Wills and Co Stockbrokers Ltd formerly Grahame H. Wills and Co Ltd was one of the City’s oldest stock broking firms. Set up in 1883 as the financial services division of the Wills tobacco business, Wills and Co was in recent years a stockbroker specialising in smaller companies or 'small caps'.
They first crossed swords with the Financial Services Authority in October 2007 when they were fined £49,000 for giving poor risk warnings and misleading information to their customers. Wills and Co salesmen sold high-risk penny shares to unsuitable investors, many of these shares were owned by the firm itself, and they failed to outline the risks attached or explain the conflict of interests. Wills and Co were adding huge mark-ups to the share prices giving themselves a profit ranging from 2.9% to 173% and generally averaging 70% on the price the firm itself paid for the shares. The firms’ salesmen were adept at obscuring the mark-up. What makes this case particularly serious is that after the initial investigation, Wills and Co falsely told the FSA that corrective action had been taken and that the firm’s monitoring procedures were now robust and satisfied the FSA’s rules. The company was therefore able to carry on with its aggressive sales practices and the regulator rated the company as low risk which was plainly not the case.

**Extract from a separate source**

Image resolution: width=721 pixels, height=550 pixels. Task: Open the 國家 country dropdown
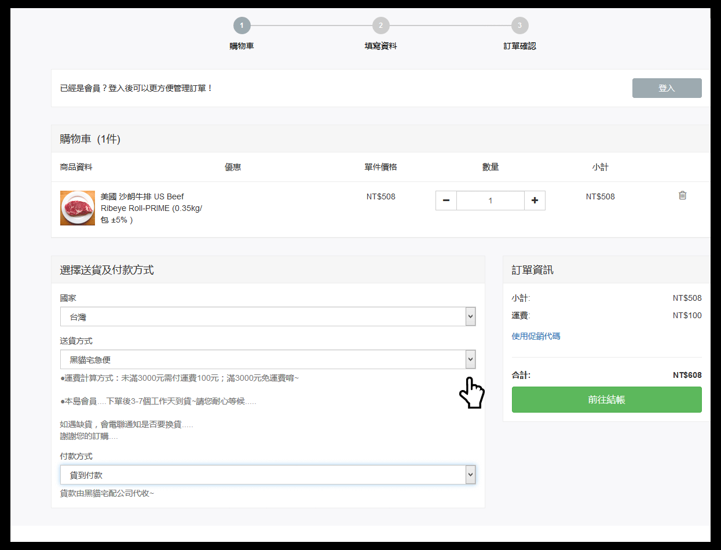click(268, 317)
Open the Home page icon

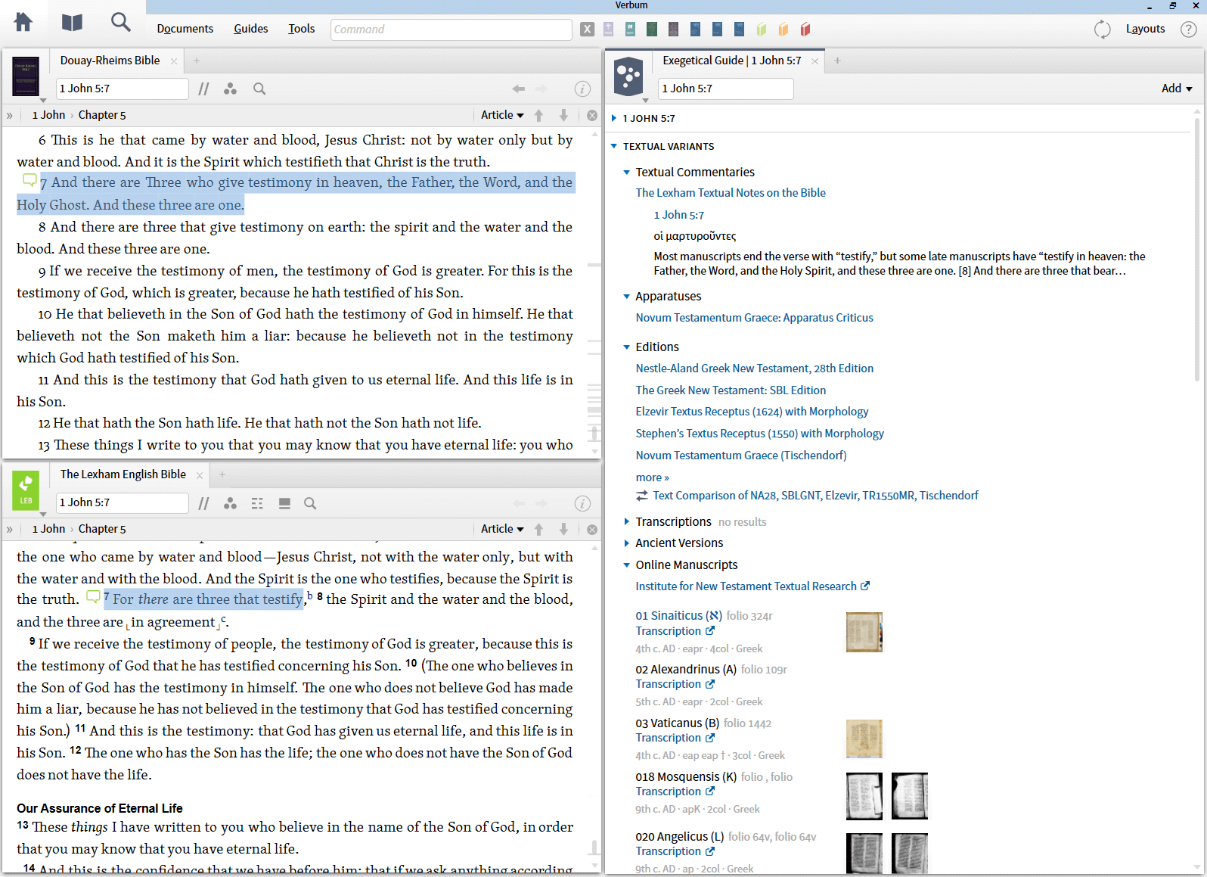coord(23,23)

The FSA visited Wills and Co in May 2008 to assess whether it had actually implemented the remedial actions identified and reviewed a sample of 19 transactions which were representative of the business undertaken after 2007. Three of the samples had been reviewed by Wills own internal monitoring function, however the FSA identified failings in all 19 transactions, a number of which related to the same, or similar, failings as highlighted in 2007. The FSA concluded that although Wills and Co had improved in some respects, it still continued to demonstrate the same or similar failures for which it was disciplined in October 2007 and the company had failed to take adequate steps to address the issues.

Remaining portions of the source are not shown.